Source passage:
......
The `WITH` statement is often called a **Common Table Expression** or **CTE**. Though these expressions serve the exact same purpose as subqueries, they are more common in practice, as they tend to be cleaner for a future reader to follow the logic.

These are effectively like writing functions in programming, and calling them when they need to be run. Instead of a function name, you just use an `ALIAS` name.

**Comparison of subquery vs `WITH`:**

*Subquery:*

    SELECT channel, AVG(events) AS average_events
    FROM (SELECT DATE_TRUNC('day',occurred_at) AS day,
                 channel, COUNT(*) as events
          FROM web_events 
          GROUP BY 1,2) sub
    GROUP BY channel
    ORDER BY 2 DESC;


*`WITH:`*

    WITH events AS (SELECT DATE_TRUNC('day',occurred_at) AS day, 
                            channel, COUNT(*) as events
              FROM web_events 
              GROUP BY 1,2)

    SELECT channel, AVG(events) AS average_events
    FROM events
    GROUP BY channel
    ORDER BY 2 DESC;
    


## Creating multiple `WITH` tables

When having multiple `WITH` tables, you don't list WITH on each one. Only the first table. 

    WITH table1 AS (
              SELECT *
              FROM web_events),

         table2 AS (
              SELECT *
              FROM accounts)


`SELECT *
FROM table1
JOIN table2
ON table1.account_id = table2.id;`


***Subquery Mania Examples re-written with `WITH`:***


**Provide the name of the sales_rep in each region with the largest amount of total_amt_usd sales.**

`WITH t1 AS (
  SELECT s.name rep_name, r.name region_name, SUM(o.total_amt_usd) total_amt
   FROM sales_reps s
   JOIN accounts a
   ON a.sales_rep_id = s.id
   JOIN orders o
   ON o.account_id = a.id
   JOIN region r
   ON r.id = s.region_id
   GROUP BY 1,2
   ORDER BY 3 DESC), 
t2 AS (
   SELECT region_name, MAX(total_amt) total_amt
   FROM t1
   GROUP BY 1)
SELECT t1.rep_name, t1.region_name, t1.total_amt
FROM t1
JOIN t2
ON t1.region_name = t2.region_name AND t1.total_amt = t2.total_amt;`



**For the region with the largest sales total_amt_usd, how many total orders were placed?**

`WITH t1 AS (
    SELECT r.name region_name, SUM(o.total_amt_usd) total_amt
        FROM sales_reps s
        JOIN accounts a
        ON a.sales_rep_id = s.id
        JOIN orders o
        ON o.account_id = a.id
        JOIN region r
        ON r.id = s.region_id
        GROUP BY 1
        ORDER BY 2 DESC
        LIMIT 1 )
......
Listed entries:

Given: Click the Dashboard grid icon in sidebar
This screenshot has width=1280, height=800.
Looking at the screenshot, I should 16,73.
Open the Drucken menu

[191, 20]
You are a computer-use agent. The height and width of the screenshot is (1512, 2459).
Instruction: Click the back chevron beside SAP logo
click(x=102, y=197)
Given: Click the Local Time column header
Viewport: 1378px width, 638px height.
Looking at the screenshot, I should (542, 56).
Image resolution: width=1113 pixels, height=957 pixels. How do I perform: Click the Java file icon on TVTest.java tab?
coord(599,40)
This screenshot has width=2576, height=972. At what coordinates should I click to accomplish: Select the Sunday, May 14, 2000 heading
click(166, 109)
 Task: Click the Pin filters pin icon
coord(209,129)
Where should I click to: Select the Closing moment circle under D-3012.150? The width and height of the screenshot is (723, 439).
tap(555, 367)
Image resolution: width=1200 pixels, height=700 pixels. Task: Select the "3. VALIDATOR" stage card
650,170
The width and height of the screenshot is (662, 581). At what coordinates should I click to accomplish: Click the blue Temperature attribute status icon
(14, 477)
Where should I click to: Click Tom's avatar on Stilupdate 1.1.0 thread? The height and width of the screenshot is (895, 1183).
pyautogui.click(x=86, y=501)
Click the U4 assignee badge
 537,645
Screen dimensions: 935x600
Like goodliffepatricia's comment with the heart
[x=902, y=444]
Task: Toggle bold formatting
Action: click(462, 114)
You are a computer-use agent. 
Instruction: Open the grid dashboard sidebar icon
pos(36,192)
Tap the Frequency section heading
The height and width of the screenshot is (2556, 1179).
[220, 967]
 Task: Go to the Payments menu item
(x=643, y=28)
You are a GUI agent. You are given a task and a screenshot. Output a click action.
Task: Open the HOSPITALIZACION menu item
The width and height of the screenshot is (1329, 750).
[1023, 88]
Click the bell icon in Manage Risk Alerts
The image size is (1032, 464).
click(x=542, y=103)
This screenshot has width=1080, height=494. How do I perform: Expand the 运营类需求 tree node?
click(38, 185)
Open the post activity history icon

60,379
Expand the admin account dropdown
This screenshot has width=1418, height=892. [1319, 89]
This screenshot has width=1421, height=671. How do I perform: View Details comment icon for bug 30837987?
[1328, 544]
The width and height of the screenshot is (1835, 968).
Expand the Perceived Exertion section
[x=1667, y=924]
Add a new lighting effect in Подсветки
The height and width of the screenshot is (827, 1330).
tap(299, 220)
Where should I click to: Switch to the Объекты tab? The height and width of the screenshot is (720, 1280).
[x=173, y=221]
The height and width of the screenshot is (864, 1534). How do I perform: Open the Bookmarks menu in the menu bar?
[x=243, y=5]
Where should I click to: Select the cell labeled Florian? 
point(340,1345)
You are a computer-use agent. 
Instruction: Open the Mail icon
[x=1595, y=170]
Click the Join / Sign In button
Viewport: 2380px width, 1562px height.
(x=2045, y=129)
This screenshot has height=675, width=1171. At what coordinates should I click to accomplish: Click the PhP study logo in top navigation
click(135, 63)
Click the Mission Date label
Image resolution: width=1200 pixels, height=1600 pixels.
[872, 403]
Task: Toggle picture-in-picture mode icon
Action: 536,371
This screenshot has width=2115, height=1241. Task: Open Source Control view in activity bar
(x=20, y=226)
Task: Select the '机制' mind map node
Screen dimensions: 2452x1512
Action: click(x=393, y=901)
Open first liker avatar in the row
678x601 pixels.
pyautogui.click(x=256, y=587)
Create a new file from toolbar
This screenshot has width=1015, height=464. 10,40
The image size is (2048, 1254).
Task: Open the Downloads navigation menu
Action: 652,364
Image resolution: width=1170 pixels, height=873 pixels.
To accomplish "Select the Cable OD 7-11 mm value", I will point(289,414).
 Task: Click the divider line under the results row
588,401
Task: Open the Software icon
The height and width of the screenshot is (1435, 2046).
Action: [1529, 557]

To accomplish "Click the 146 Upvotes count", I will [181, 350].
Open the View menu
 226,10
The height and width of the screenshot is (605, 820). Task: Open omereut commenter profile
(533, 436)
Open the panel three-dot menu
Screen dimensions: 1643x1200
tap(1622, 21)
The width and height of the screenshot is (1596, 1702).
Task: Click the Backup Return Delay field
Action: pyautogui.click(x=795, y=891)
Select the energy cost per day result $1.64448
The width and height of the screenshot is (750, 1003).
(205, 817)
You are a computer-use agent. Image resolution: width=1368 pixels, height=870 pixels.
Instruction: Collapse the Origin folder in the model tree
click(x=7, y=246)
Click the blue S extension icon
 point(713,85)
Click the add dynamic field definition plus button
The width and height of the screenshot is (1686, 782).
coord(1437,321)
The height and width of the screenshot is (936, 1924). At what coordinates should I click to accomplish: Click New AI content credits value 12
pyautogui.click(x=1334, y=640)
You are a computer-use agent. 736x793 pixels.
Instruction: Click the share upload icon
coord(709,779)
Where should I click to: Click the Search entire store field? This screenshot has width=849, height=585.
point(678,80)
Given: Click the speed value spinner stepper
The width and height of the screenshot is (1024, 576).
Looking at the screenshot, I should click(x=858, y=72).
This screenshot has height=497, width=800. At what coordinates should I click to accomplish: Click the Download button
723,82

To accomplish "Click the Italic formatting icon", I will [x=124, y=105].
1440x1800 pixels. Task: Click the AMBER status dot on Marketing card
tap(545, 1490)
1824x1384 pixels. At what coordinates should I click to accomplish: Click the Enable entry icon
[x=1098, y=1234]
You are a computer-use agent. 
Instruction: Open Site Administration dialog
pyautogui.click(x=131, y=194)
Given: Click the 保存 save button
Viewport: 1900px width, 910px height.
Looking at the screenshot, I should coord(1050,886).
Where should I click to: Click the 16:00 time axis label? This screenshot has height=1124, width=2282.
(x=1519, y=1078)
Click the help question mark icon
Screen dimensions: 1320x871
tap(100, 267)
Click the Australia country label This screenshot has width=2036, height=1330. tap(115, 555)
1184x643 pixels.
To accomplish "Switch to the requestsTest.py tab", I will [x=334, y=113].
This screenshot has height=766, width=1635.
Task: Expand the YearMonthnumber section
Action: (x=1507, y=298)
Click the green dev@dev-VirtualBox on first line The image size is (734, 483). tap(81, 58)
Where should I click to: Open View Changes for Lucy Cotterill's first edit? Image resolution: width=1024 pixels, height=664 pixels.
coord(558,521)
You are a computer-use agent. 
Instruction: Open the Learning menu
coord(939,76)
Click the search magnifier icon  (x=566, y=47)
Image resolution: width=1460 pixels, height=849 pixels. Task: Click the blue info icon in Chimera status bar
......
List of tasks:
1. Answer these questions from the CTE passage:
(a) What other name is often given to the `WITH` statement?
(b) When a query creates several `WITH` tables, on which of them is `WITH` written?
(c) In the subquery version of the comparison, what alias does the subquery receive?
2. List every database table that a `FROM` or `JOIN` clause in the CTE passage reads from. Leave out names created with `WITH` and aliases given to a subquery.
3. Continue the CTE passage, starting immediately after its final line.

Answers given:
1.
(a) A Common Table Expression, or CTE.
(b) Only on the first table.
(c) `sub`.

2. web_events, accounts, sales_reps, orders, region

3.
SELECT r.name, SUM(o.total)
FROM sales_reps s
JOIN region r
ON r.id = s.region_id
JOIN accounts a
ON a.sales_rep_id = s.id
JOIN orders o
ON o.account_id = a.id
GROUP BY 1
HAVING r.name = (SELECT region_name FROM t1)`



**For the name of the account that purchased the most (in total over their lifetime as a customer) standard_qty paper, how many accounts still had more in total purchases? **

`WITH t1 AS (
  SELECT a.name account_name, SUM(o.standard_qty) total_std, SUM(o.total) total
  FROM accounts a
  JOIN orders o
  ON o.account_id = a.id
  GROUP BY 1
  ORDER BY 2 DESC
  LIMIT 1), 
t2 AS (
  SELECT a.name
  FROM orders o
  JOIN accounts a
  ON a.id = o.account_id
  GROUP BY 1
  HAVING SUM(o.total) > (SELECT total FROM t1))
SELECT COUNT(*)
FROM t2;`


**For the customer that spent the most (in total over their lifetime as a customer) total_amt_usd, how many web_events did they have for each channel?**


`WITH t1 AS (
    SELECT a.name, SUM(o.total_amt_usd)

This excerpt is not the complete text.